YAGS! In case you’ve missed it, the U.S. has hit a bit of an economic bump in the road. In a rare show of bi-partisan support, the government passed a stimulus package bill, but those checks are quickly being diverted to pay for increasingly expensive food and European-style gas prices. With gas prices hitting record highs almost every day and thus requiring a new story, I think these articles deserve their own onomatopoetic acronym, YAGS – Yet Another Gas Story. "YAGS! I can’t believe I spent that much on gas."
With YAGS in almost non-stop rotation (and other stories of general economic collapse), how will automotive manufacturers continue to attract shoppers? For manufacturers with a fleet of small fuel-efficient vehicles, it shouldn’t be such a difficult transition, but the Detroit 3 are better known for large gas-guzzling SUVs capable of traversing the jungles of suburbia. The results for those so far have been not good. The folks in Detroit do make some fuel-efficient vehicles, and with a slew of advertising they are making sure people know they don’t have to wait for the Chevy Volt. To help drive that point home, Chevrolet recently took over the MSN home page featuring one of its fuel efficient models, the Cobalt.

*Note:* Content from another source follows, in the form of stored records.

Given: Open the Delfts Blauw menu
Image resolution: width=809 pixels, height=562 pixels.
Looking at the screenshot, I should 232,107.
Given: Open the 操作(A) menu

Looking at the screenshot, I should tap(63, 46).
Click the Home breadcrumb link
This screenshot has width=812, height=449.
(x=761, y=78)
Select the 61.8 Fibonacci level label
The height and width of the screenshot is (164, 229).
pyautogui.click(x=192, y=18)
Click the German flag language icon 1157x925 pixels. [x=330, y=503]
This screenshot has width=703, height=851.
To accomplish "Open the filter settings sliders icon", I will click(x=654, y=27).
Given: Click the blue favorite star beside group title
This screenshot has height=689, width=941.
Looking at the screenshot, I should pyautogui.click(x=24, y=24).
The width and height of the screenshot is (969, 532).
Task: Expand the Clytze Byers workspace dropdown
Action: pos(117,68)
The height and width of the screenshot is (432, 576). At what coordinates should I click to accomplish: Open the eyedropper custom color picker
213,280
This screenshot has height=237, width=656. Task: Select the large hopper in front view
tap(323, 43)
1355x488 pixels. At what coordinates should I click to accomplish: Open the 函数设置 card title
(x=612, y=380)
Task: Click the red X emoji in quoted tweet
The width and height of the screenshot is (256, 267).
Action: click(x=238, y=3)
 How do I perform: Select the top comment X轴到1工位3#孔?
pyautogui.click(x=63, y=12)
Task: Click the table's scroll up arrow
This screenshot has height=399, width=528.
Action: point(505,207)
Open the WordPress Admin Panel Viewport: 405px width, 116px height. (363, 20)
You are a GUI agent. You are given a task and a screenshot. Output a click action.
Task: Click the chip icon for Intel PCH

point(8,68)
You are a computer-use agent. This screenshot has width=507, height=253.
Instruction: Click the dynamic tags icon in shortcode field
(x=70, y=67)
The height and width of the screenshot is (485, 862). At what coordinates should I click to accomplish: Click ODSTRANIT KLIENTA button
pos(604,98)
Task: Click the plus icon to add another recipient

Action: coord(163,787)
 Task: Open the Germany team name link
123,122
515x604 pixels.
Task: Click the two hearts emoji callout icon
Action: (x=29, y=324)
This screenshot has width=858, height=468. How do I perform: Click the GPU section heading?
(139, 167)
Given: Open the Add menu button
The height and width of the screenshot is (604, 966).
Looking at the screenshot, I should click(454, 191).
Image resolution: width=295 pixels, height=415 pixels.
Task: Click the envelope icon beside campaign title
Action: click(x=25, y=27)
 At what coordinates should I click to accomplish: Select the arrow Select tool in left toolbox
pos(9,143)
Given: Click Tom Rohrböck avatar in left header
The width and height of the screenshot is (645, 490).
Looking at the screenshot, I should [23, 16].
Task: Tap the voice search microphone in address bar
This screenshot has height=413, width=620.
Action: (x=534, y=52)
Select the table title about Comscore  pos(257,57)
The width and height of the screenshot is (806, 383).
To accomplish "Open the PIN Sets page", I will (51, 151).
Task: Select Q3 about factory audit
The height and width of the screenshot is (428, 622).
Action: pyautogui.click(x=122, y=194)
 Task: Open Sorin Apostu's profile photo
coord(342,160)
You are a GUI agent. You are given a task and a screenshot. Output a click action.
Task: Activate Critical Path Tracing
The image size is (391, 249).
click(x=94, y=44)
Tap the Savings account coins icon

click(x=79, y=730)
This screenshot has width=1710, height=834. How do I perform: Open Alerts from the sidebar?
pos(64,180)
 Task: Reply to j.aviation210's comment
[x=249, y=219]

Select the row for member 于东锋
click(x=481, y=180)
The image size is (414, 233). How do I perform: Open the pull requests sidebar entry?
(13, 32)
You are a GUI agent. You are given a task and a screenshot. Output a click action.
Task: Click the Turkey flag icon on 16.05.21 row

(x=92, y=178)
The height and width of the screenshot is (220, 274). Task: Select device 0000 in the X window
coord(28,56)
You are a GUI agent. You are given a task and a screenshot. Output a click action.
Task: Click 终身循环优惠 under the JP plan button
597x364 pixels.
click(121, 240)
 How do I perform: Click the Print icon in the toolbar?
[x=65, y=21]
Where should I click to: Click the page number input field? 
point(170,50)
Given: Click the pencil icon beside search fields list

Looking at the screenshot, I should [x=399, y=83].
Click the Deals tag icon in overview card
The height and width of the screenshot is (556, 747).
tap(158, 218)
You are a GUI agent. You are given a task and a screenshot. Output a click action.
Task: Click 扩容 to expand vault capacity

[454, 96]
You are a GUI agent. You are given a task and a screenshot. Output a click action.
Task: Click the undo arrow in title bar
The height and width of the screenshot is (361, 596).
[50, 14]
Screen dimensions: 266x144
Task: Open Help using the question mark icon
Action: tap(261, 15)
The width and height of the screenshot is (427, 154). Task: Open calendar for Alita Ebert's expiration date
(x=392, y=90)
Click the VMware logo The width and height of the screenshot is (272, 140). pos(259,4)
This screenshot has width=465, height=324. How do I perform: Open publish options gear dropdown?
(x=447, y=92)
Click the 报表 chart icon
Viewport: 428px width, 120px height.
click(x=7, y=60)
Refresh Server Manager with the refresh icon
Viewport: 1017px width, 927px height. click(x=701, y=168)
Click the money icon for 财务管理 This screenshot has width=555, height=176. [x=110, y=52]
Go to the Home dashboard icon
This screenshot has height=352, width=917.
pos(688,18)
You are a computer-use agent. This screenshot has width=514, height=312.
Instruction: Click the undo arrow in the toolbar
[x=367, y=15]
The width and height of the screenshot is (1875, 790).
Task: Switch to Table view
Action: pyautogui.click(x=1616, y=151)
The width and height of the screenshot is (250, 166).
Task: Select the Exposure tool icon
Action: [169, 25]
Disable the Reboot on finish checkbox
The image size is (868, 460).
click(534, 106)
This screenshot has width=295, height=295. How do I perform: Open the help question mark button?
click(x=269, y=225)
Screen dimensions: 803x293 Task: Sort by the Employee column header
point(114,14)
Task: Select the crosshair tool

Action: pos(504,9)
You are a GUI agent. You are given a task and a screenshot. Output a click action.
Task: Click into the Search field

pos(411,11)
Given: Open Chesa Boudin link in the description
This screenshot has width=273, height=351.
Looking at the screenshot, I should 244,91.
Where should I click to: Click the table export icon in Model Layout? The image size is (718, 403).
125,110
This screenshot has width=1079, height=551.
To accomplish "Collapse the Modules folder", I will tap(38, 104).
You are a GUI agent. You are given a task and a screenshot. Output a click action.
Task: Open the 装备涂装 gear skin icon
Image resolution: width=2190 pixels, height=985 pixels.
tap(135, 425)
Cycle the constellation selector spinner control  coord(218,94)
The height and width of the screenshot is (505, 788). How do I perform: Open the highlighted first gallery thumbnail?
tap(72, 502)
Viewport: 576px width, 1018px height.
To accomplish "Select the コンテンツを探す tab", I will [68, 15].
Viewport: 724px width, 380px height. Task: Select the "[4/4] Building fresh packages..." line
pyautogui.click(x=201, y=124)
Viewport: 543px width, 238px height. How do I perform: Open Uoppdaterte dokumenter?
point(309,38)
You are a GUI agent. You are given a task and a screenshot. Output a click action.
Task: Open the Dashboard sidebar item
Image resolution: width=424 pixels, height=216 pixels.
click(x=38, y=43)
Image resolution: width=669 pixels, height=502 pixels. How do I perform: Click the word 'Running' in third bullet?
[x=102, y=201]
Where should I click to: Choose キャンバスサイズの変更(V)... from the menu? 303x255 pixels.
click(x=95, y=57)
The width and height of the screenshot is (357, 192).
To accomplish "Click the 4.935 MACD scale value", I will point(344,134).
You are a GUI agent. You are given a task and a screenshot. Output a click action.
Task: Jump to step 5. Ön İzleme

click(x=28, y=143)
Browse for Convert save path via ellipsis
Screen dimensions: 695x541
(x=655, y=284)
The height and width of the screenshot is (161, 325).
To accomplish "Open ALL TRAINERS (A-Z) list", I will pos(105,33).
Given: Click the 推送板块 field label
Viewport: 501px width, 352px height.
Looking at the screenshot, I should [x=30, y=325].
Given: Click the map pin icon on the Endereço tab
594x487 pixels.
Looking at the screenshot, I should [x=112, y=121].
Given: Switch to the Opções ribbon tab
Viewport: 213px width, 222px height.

During the week of the portal takeover, referrals to Cobalt surpassed 65,000 sessions with 25% of those coming from MSN.com. Among the takeover referrals, 17% engaged with a key shopping tool such as requesting a dealer quote or configuring a vehicle. A Compete study determined vehicle purchasers are twice as likely to engage with a key shopping tool than non-purchasers.
The ad’s fuel-economy messaging clearly resonated with consumers. Chevrolet should be pleased with the success of its takeover of MSN, but did interest spread beyond Chevrolet.com? To determine that, we need to expand our view to determine how well Cobalt is doing in the overall automotive marketplace.
In May, Cobalt shopper counts reached their highest level since February. Despite similar levels of demand, Chevrolet was able to sell almost 60% more Cobalt models in May compared to February. While not as hip and cool as a hybrid, the Cobalt and other small cars can save a substantial amount of money at the gas pump without the added cost of a hybrid engine. By utilizing timely messaging Chevrolet was able to find success in a down market. With gas prices showing no signs of ebbing, nearly every model is featuring fuel-economy messaging from the obvious (Honda Civic) to the not-so-obvious (GMC Sierra). Has their advertising been as effective as the Cobalt’s?